WORK INSTRUCTIONS:
Put the data from the line with "The image size is (684, 377)." to the line with "point(220,513)", both included, into a Markdown table. Use a Row column for numbering and a Text column for the line, with blank lines skipped.
--- start SOURCE MATERIAL ---
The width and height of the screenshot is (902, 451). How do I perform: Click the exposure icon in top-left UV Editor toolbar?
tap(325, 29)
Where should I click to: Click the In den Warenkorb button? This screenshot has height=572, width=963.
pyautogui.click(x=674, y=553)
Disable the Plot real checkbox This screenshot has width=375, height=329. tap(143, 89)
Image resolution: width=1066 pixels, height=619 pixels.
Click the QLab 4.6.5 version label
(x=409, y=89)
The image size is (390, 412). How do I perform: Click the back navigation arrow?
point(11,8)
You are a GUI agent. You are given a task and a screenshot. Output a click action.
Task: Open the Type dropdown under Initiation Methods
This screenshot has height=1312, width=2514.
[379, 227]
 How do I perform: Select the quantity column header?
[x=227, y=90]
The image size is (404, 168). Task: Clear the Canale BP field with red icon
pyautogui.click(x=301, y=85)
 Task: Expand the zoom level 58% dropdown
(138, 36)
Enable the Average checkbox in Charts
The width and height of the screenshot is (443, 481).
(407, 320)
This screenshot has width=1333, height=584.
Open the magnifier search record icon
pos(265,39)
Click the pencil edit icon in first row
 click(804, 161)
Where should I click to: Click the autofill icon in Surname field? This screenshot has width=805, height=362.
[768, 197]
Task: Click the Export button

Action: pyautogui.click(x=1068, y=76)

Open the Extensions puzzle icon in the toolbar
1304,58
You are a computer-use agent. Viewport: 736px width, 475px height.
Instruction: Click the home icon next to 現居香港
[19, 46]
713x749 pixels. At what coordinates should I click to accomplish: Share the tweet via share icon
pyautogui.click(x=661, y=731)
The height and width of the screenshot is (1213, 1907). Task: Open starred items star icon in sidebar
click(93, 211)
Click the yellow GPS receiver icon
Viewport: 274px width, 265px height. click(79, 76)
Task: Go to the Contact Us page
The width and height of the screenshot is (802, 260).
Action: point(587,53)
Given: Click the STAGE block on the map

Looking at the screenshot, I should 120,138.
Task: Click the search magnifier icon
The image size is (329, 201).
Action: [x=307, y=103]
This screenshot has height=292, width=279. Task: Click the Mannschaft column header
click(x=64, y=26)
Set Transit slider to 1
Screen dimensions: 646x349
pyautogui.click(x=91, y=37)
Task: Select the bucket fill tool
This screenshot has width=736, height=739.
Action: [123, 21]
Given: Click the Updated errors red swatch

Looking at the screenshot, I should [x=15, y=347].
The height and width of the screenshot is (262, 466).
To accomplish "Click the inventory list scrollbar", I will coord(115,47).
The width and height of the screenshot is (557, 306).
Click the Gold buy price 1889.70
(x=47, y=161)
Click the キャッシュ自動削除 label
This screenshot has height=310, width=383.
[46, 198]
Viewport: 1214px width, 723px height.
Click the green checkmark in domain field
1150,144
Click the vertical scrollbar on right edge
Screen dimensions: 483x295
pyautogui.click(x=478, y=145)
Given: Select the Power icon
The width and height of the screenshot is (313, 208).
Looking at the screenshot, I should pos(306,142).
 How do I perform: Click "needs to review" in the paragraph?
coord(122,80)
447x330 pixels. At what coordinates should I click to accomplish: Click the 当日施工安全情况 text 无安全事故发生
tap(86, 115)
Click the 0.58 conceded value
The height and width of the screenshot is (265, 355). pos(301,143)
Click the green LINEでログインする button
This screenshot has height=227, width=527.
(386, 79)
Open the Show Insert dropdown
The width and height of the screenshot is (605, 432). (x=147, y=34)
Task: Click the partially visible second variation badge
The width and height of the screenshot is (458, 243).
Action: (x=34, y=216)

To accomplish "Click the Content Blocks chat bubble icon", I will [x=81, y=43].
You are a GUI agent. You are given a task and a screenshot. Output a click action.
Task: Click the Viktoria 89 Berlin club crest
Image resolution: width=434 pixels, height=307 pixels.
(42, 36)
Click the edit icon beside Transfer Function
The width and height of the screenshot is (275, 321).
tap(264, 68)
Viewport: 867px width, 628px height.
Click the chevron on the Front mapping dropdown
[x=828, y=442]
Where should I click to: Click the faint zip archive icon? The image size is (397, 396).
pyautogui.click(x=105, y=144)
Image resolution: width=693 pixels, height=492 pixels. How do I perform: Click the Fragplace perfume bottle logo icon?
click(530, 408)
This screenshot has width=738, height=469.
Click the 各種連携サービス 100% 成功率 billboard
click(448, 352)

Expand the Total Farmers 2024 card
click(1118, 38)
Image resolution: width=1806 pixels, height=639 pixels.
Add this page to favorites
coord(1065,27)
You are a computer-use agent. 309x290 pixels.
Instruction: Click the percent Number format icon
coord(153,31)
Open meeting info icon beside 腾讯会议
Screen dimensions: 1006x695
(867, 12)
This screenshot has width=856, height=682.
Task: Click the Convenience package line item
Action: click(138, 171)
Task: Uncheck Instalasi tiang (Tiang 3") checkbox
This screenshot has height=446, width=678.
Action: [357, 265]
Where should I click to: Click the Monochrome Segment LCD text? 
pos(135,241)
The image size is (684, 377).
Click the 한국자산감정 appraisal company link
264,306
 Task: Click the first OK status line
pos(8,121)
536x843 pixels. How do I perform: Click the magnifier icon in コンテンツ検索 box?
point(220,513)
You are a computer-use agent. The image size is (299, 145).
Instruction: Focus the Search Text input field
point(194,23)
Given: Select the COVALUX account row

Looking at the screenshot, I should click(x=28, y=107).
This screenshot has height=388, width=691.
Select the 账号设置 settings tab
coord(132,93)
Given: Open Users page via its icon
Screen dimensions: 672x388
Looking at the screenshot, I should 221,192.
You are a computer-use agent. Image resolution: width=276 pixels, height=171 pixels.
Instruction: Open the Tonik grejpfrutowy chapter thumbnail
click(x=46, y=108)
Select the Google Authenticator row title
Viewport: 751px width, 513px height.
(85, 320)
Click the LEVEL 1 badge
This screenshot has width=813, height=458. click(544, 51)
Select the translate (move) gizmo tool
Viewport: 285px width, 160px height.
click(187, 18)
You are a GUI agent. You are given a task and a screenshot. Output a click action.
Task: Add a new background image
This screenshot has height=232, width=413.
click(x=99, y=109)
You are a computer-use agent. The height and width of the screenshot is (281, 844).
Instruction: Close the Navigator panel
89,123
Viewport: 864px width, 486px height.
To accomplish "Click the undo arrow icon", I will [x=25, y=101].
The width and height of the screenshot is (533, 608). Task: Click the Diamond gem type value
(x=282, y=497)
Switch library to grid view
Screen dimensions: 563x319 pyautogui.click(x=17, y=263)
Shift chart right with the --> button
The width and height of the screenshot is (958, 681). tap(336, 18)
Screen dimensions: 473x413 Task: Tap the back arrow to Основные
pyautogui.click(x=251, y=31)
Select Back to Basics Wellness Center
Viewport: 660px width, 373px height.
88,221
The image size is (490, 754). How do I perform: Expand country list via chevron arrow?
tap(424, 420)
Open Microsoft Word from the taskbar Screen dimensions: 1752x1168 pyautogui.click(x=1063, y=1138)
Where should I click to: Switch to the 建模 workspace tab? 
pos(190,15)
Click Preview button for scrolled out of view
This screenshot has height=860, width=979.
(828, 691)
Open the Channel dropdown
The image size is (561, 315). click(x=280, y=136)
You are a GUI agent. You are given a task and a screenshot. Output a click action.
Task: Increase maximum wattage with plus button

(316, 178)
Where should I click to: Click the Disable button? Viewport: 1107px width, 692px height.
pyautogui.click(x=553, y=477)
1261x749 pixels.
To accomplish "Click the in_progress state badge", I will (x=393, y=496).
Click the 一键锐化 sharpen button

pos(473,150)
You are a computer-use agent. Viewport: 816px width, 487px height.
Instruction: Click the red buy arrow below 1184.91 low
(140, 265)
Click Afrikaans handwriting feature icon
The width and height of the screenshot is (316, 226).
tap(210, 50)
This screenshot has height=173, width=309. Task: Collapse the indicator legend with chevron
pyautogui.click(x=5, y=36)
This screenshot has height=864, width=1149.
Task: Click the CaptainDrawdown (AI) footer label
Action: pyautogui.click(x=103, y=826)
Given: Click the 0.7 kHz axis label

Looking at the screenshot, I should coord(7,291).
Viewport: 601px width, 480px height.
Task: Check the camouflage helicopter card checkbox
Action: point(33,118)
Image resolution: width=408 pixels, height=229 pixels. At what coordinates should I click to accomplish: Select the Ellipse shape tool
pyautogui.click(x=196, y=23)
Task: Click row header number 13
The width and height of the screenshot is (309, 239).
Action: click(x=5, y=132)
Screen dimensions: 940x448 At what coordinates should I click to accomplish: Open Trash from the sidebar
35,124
--- end SOURCE MATERIAL ---
COMPLETE RESPONSE:
| Row | Text |
|---|---|
| 1 | The image size is (684, 377). |
| 2 | Click the 한국자산감정 appraisal company link |
| 3 | 264,306 |
| 4 |  Task: Click the first OK status line |
| 5 | pos(8,121) |
| 6 | 536x843 pixels. How do I perform: Click the magnifier icon in コンテンツ検索 box? |
| 7 | point(220,513) |